▶ **GIVEN TEXT**:

Old trees, new plan
The fight over old growth may resume with the latest BLM logging proposal.
They come upon the big trees partway up a ridge west of Susan Gabriel's land just outside Cottage Grove. Gabriel lives in a modest house on 20 acres in a narrow trough among the hills that rise up to the Coast Range, a place famous for growing some of the world's tallest trees.
Gabriel and her friends, out for a walk on a late summer day, enjoy the quiet of these woods. The mix of Douglas fir and incense cedar grows so tall the trees' crowns disappear in the layered canopy above. Gabriel, an artist whose whimsical metal sculptures surround her home, loves this trail and walks it frequently.
"For me, it's like my spiritual life, and I feel really connected to creation, to the center of all things," she said.
The U.S. Bureau of Land Management oversees this woodland, part of its 2.2-million-acre checkerboard of public forests in Western Oregon.
Gabriel is one of a loose affiliation of neighbors who have taken an interest in Oregon's trees in recent years. Just now, their major concern is the BLM's drive to increase logging on its lands.
Once again, the big trees of Western Oregon are at the center of a battle. The basic question is simple: Should the old, federally owned trees be left standing, or should a sizable number be logged?
Many people thought the fight over old growth was settled in 1994 when the federal government adopted the Northwest Forest Plan, which drastically curtailed logging and set aside reserves for northern spotted owls and other species at risk of extinction.
But the timber industry and the Bush administration are in the midst of a major push against those restrictions.
The new logging war still rouses the passions of the old one, which dominated headlines from the late 1980s through 1994.
It's the same fight with some challenging new dynamics.
To understand it requires some background in the complex relationships among federal agencies and the many laws that govern how they manage public lands.
The BLM is redrawing its Western Oregon forestry blueprint. When it completes this in December 2008 - and if its plan withstands legal challenge - the BLM could almost triple its logging.
The BLM is crafting this higher-output strategy in response to a timber-industry lawsuit - settled by the Bush administration - requiring the agency to return to the sustained-yield logging described in a 1937 federal law.
Under the BLM's proposal, logging would be based in part on a new recovery plan for the northern spotted owl that's being written by the U.S. Fish & Wildlife Service.
Both the BLM plan and the owl recovery plan are under heavy fire from environmental advocates. Many scientists allege the owl plan is flawed. Democratic officials argue that the White House is meddling in the science. And the federal Environmental Protection Agency says the heavier logging that is likely under the new owl plan would harm Oregon watersheds.
The proposed owl recovery plan matters because Fish & Wildlife - the watchdog agency for the Endangered Species Act - uses it to determine whether logging on public lands is harming the bird, which is listed as threatened.
The timber industry applauds the prospect of an increased Oregon harvest. Many cash-strapped rural counties look to get a share of federal logging sales to help solve severe budget problems that have reduced law enforcement, shut libraries and limited public health services.
But environmentalists see the BLM and Fish & Wildlife plans as a double threat that will gut the Northwest Forest Plan. Designed in the early '90s by veteran foresters looking for a balance between protecting species and a predictable timber harvest, the Northwest Forest Plan authors warned that it was not a quick fix.

▶ **OBJECTIVE 1**:
Update the logging article's passage, everything from "The proposed owl" down to "listed as threatened.", and reproduce it with "watchdog agency" changed to "oversight agency".
The listing that follows has no connection to the logging article.

▶ **MATERIAL PROVIDED**:

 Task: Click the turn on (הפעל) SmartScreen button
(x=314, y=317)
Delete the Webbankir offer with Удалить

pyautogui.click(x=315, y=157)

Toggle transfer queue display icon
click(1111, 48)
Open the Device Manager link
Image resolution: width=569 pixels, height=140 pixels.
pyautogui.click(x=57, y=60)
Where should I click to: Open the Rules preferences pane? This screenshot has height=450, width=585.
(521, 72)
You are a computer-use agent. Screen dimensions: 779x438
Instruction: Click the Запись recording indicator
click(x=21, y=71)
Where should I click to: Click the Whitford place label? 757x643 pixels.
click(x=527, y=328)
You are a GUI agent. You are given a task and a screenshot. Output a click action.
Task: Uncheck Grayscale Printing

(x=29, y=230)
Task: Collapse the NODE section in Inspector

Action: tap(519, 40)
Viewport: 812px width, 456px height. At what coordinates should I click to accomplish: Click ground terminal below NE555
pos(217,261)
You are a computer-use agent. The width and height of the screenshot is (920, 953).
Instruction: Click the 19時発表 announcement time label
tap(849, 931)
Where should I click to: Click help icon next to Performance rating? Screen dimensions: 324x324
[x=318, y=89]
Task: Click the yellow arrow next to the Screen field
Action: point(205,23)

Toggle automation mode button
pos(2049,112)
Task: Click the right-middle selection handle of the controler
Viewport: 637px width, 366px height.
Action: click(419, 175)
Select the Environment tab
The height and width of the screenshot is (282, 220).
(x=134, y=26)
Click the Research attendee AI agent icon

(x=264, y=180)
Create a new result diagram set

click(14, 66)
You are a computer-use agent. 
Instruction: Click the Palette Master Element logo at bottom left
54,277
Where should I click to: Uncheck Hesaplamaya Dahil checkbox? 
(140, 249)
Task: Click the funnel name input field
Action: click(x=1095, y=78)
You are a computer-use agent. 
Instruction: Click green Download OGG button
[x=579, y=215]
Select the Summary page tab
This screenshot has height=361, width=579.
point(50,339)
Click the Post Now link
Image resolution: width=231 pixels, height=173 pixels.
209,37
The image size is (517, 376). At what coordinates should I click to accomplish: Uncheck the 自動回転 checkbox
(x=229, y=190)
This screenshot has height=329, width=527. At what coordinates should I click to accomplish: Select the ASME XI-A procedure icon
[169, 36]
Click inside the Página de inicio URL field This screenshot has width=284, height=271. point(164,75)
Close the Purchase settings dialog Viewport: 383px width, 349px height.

▶ **OBJECTIVE 2**:
Echo the listing verbatim, everything from its first line down to the line containing "Action: click(x=1095, y=78)", with both ends included.

▶ **COMPLETE RESPONSE 1**:
The proposed owl recovery plan matters because Fish & Wildlife - the oversight agency for the Endangered Species Act - uses it to determine whether logging on public lands is harming the bird, which is listed as threatened.

▶ **COMPLETE RESPONSE 2**:
 Task: Click the turn on (הפעל) SmartScreen button
(x=314, y=317)
Delete the Webbankir offer with Удалить

pyautogui.click(x=315, y=157)

Toggle transfer queue display icon
click(1111, 48)
Open the Device Manager link
Image resolution: width=569 pixels, height=140 pixels.
pyautogui.click(x=57, y=60)
Where should I click to: Open the Rules preferences pane? This screenshot has height=450, width=585.
(521, 72)
You are a computer-use agent. Screen dimensions: 779x438
Instruction: Click the Запись recording indicator
click(x=21, y=71)
Where should I click to: Click the Whitford place label? 757x643 pixels.
click(x=527, y=328)
You are a GUI agent. You are given a task and a screenshot. Output a click action.
Task: Uncheck Grayscale Printing

(x=29, y=230)
Task: Collapse the NODE section in Inspector

Action: tap(519, 40)
Viewport: 812px width, 456px height. At what coordinates should I click to accomplish: Click ground terminal below NE555
pos(217,261)
You are a computer-use agent. The width and height of the screenshot is (920, 953).
Instruction: Click the 19時発表 announcement time label
tap(849, 931)
Where should I click to: Click help icon next to Performance rating? Screen dimensions: 324x324
[x=318, y=89]
Task: Click the yellow arrow next to the Screen field
Action: point(205,23)

Toggle automation mode button
pos(2049,112)
Task: Click the right-middle selection handle of the controler
Viewport: 637px width, 366px height.
Action: click(419, 175)
Select the Environment tab
The height and width of the screenshot is (282, 220).
(x=134, y=26)
Click the Research attendee AI agent icon

(x=264, y=180)
Create a new result diagram set

click(14, 66)
You are a computer-use agent. 
Instruction: Click the Palette Master Element logo at bottom left
54,277
Where should I click to: Uncheck Hesaplamaya Dahil checkbox? 
(140, 249)
Task: Click the funnel name input field
Action: click(x=1095, y=78)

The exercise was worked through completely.